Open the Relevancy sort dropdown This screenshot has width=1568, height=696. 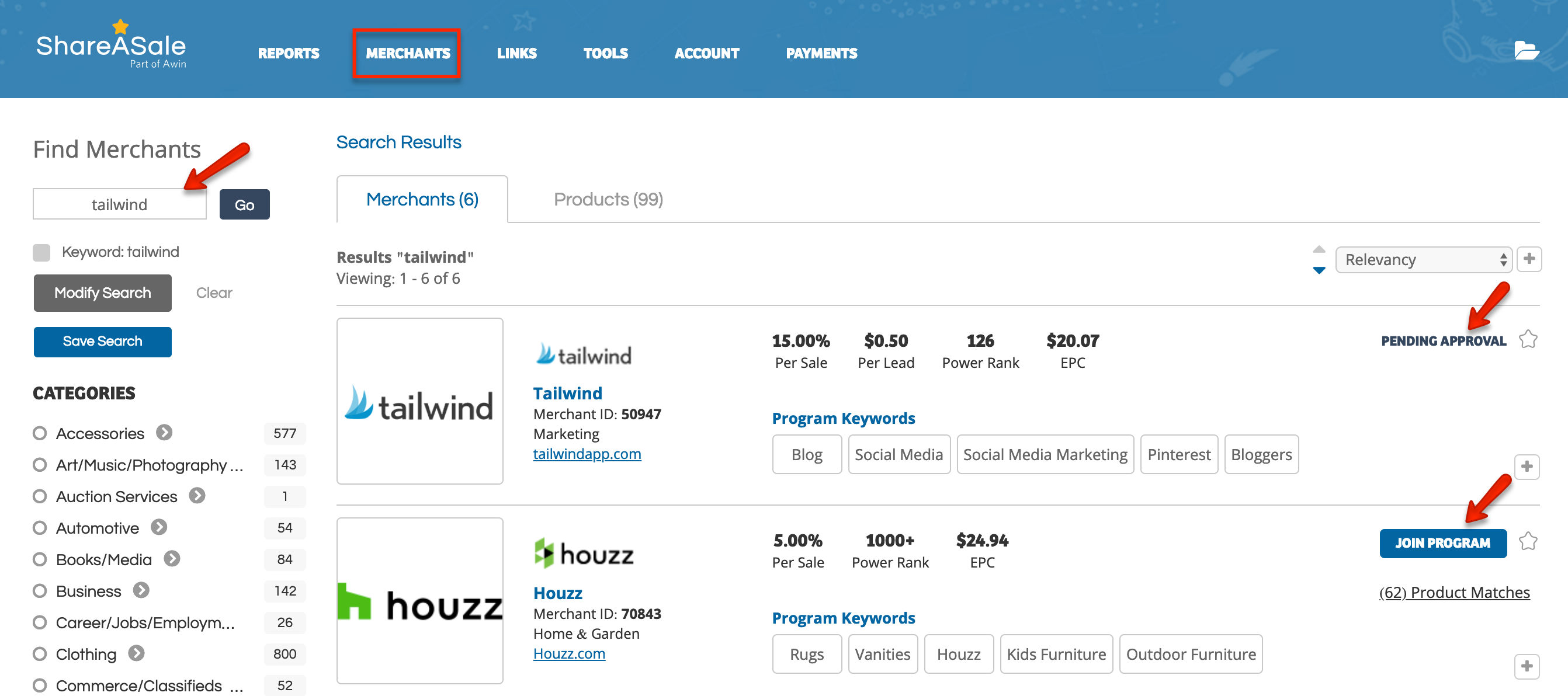1424,260
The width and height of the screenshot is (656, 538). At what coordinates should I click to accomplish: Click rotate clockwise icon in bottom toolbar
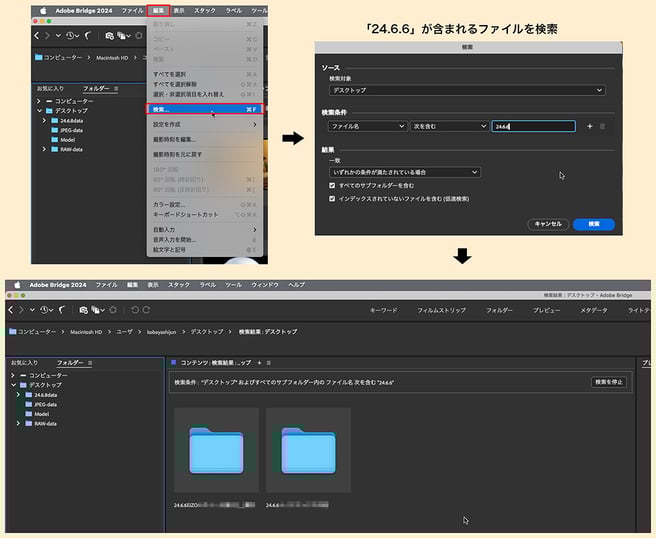[147, 310]
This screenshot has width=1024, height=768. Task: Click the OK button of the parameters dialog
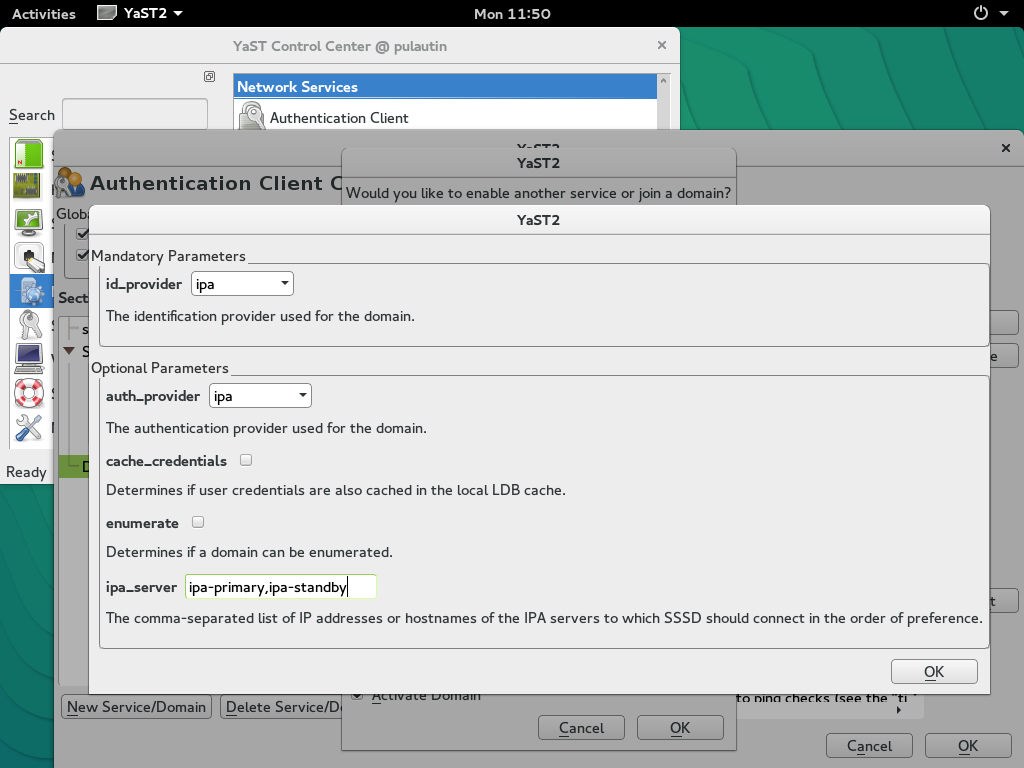[933, 671]
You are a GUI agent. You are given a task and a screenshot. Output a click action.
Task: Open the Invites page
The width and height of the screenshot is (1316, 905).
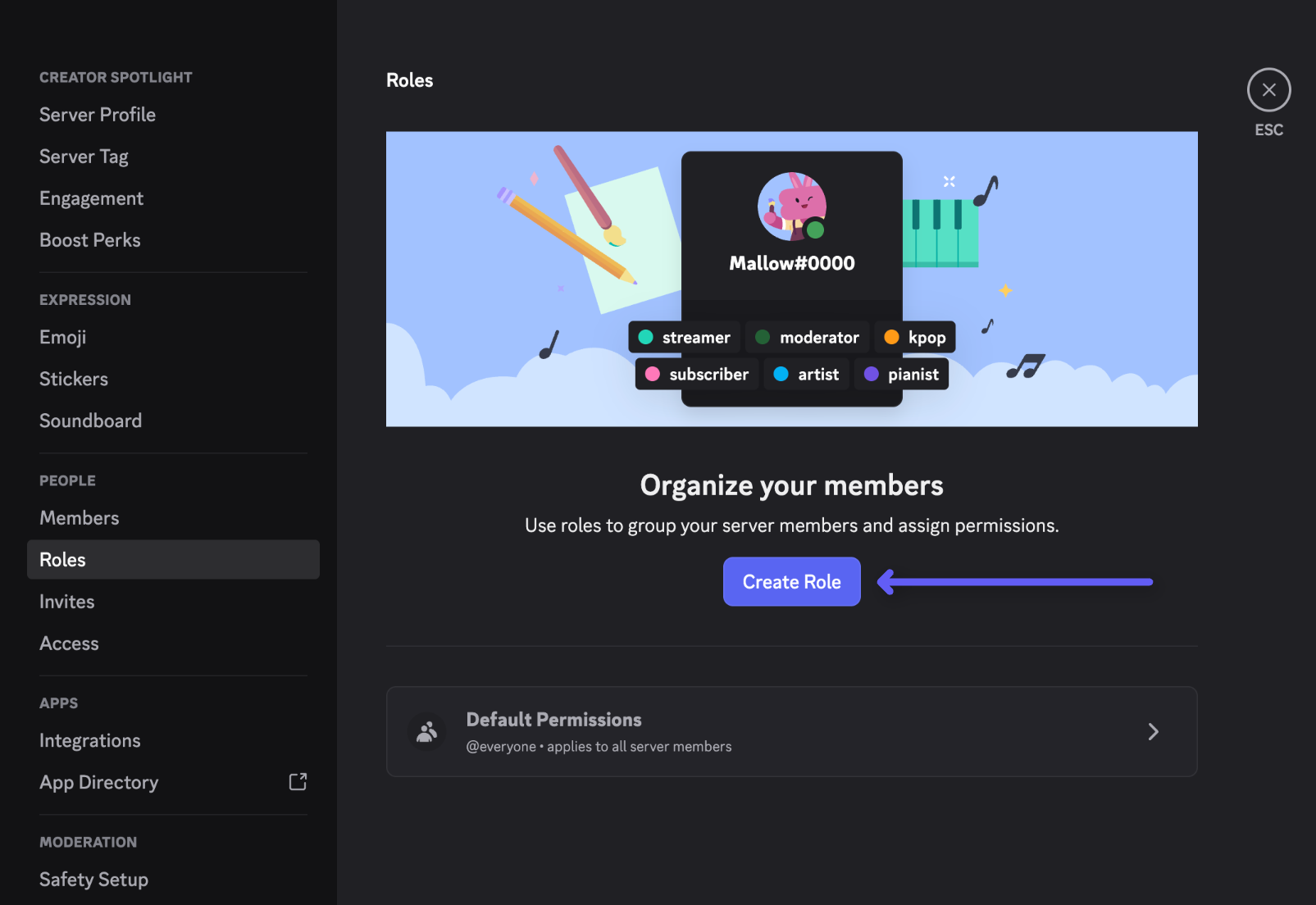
------------
Starting with the line that contains "You are a GUI" and going on through the end of the data above, write those lines again with "Invites" swapped for "Messages" and everything else unchanged. Leave the pictures out.

### RESPONSE
You are a GUI agent. You are given a task and a screenshot. Output a click action.
Task: Open the Messages page
The width and height of the screenshot is (1316, 905).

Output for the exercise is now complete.